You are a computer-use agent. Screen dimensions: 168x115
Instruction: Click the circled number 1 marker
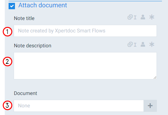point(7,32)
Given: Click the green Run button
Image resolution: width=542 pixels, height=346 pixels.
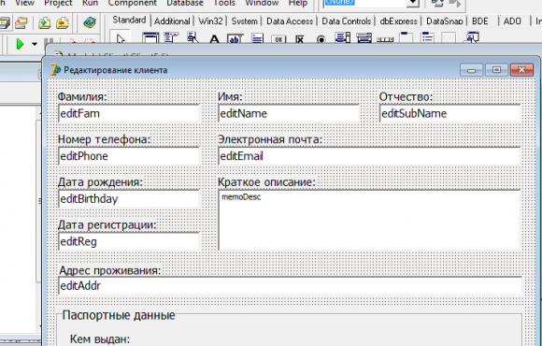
==
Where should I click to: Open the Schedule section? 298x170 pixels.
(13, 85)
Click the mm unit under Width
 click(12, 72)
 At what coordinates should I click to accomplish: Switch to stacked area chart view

WHAT IS NEEDED:
Set down, unchanged, only those lines above that fall between the line with "Given: Click the green Run button" and the line with "Image resolution: width=542", the two end lines included.

RESPONSE TO THIS TASK:
Given: Click the green Run button
Image resolution: width=542 pixels, height=346 pixels.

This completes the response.